CS is complex and affects many body systems – treatment often includes medical care, therapies and education support. The plan also changes as a person with CS gets older. It is helpful to involve multiple experts who can coordinate care. Treatment will address each child’s needs and focus on:
- The severity of problems
- The age of the child
- The nature of the medical problems
Early Treatment
Early on, infants and toddlers with CS often need medical care and therapies. This is due to major health issues (such as: airway, breathing, heart defects, other birth defects, feeding issues). As an infant’s medical conditions stabilize, a focus on hearing, vision, and development is vital. This will help the child to communicate and learn. Without the ability to effectively communicate, children with CS often have challenging behaviors. This is often due to frustration or used as another way to communicate. Some of these problems likely stem from chronic health issues and challenges with vision and hearing.
Ongoing Care
As the care of children with CS improves, the goal is to provide the right treatment as early as possible. It can be overwhelming to think about all of an individual’s needs at once. It can help to think of all the ways that day-to-day events can be used to build the child’s skills. Reading and interacting with children with CS promotes development and learning with each interaction.
Development of effective communication skills is a common challenge for children with CS. This can affect their day-to-day life. Most babies with CHARGE syndrome have hearing and vision challenges that can delay their development. Balance and orientation in space is also often a challenge. Further, understanding a person with CS’s needs throughout the lifespan is vital. Having a care plan in place that changes as a person with CS grows can ensure quality of life and optimal outcome. For example, all individuals with CS should be monitored for feeding problems like aspiration or things going into the lungs or windpipe when a person eats or swallows their spit.
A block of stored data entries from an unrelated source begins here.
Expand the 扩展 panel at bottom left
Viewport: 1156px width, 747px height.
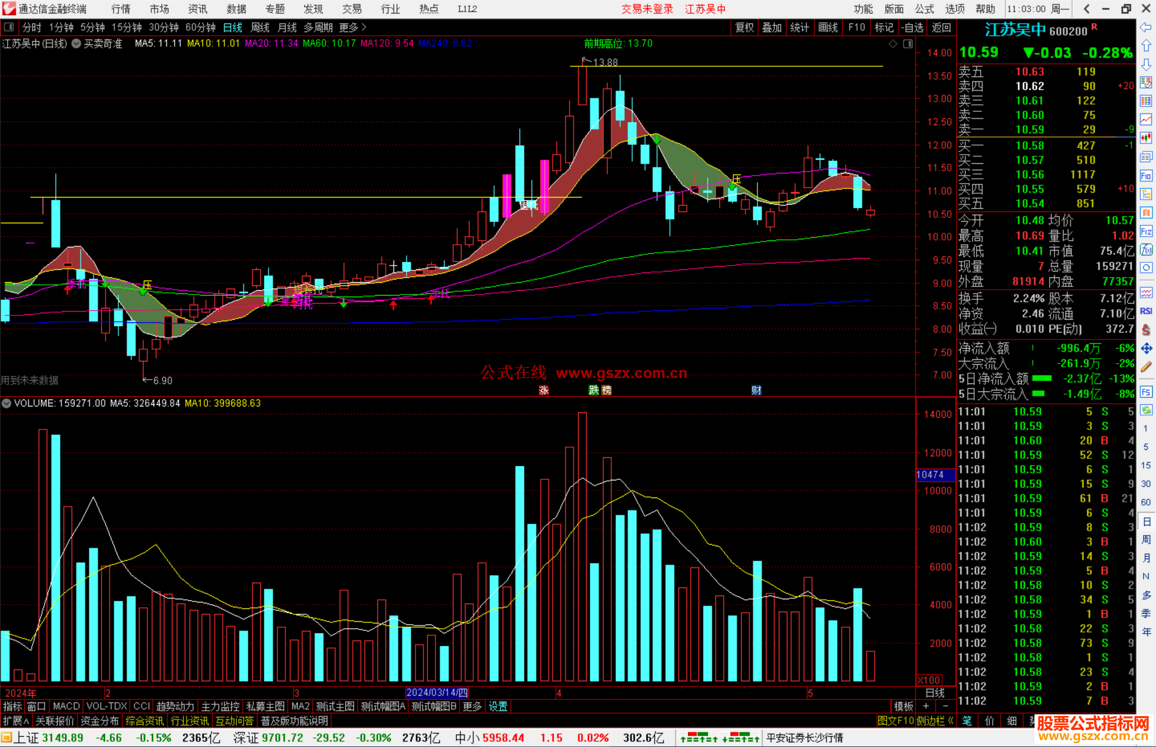pyautogui.click(x=16, y=721)

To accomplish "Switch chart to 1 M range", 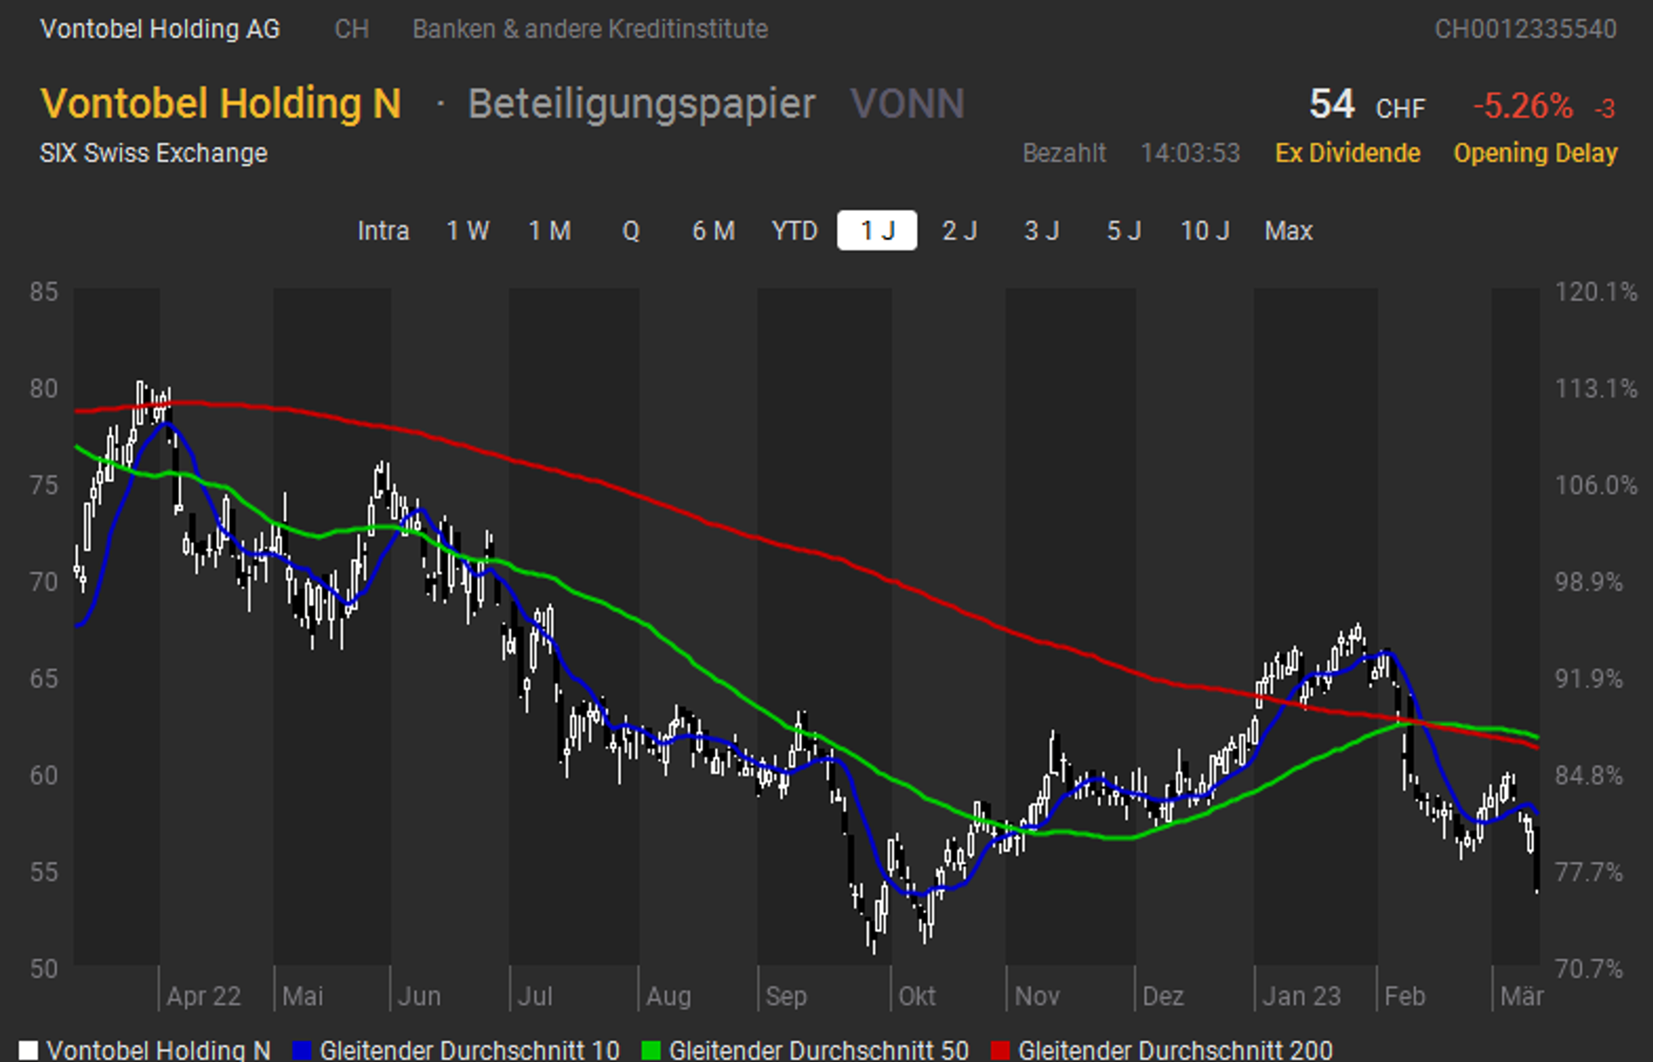I will click(549, 230).
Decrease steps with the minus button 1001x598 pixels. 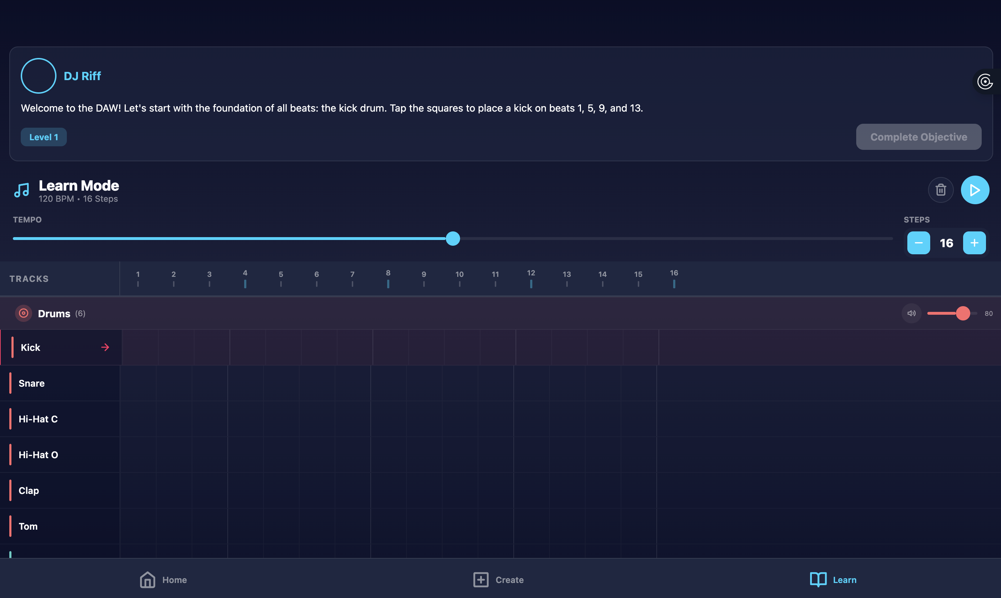(918, 243)
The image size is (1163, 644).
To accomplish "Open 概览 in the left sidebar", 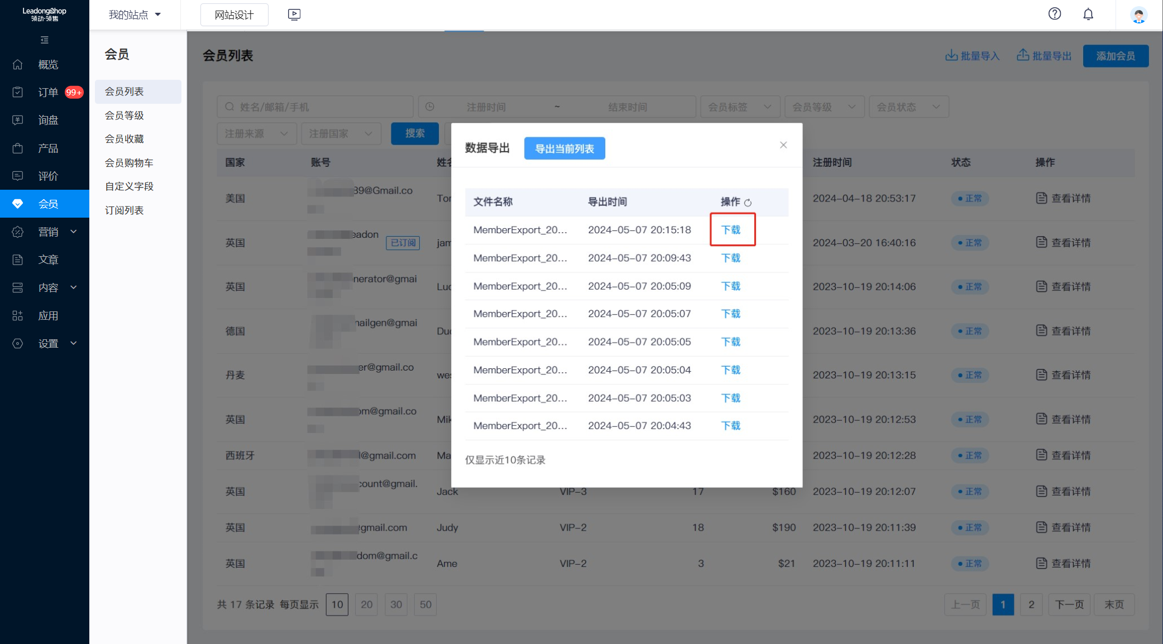I will [x=47, y=65].
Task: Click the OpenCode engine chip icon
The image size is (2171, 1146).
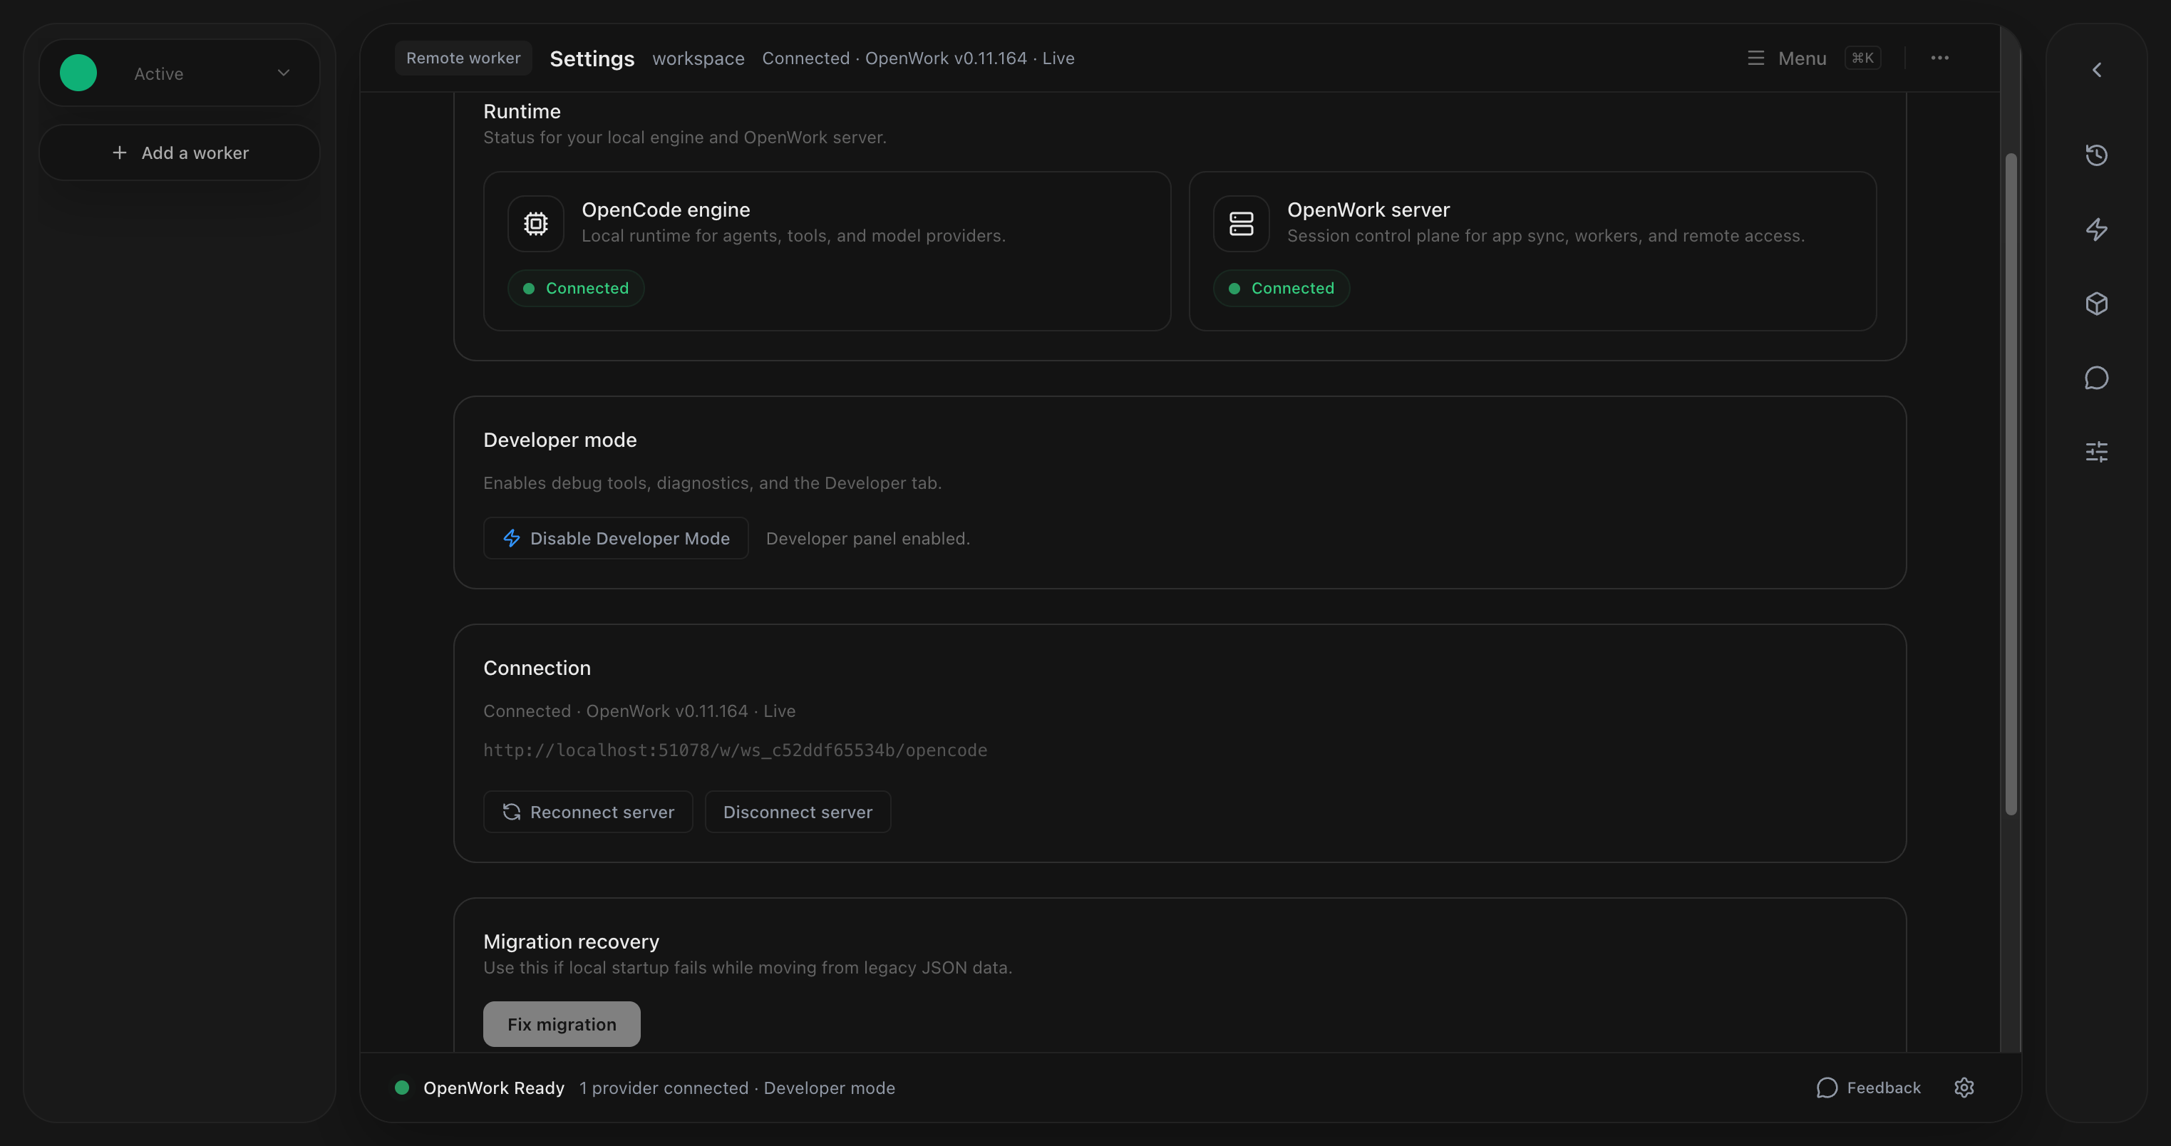Action: coord(536,223)
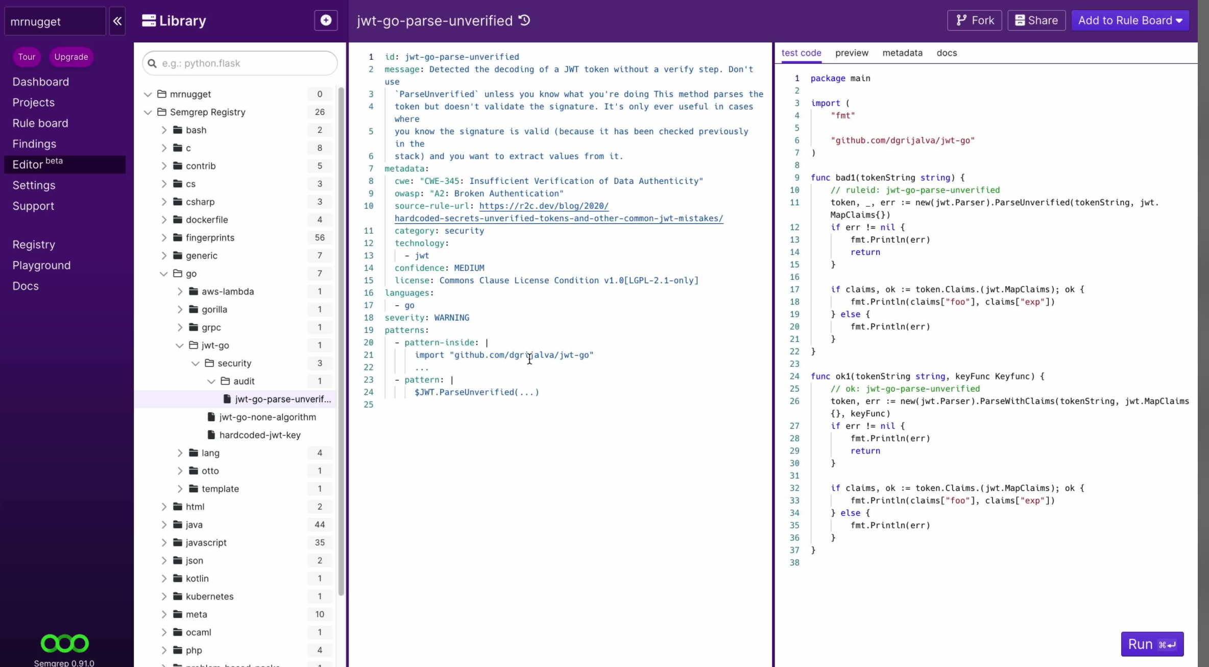Click the add new rule plus icon

click(x=326, y=20)
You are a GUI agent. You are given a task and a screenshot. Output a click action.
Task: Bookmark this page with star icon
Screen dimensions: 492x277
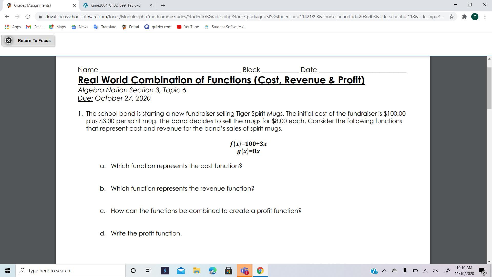click(x=452, y=17)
This is important to know as soon as possible. Our team or your care team should monitor for this as a person grows.
As we have seen, care and the journey of an individual with CS is a complex and unique experience. Individuals often need long-term medical and educational support. Timely support helps them meet their potential. Early and effective care and support helps children with CS participate meaningfully at home, school, and in their community. Families know their loved one best, and their priorities and goals should stay at the forefront of care. Other important care should be provided, and our team is here to help you make a proactive plan moving forward.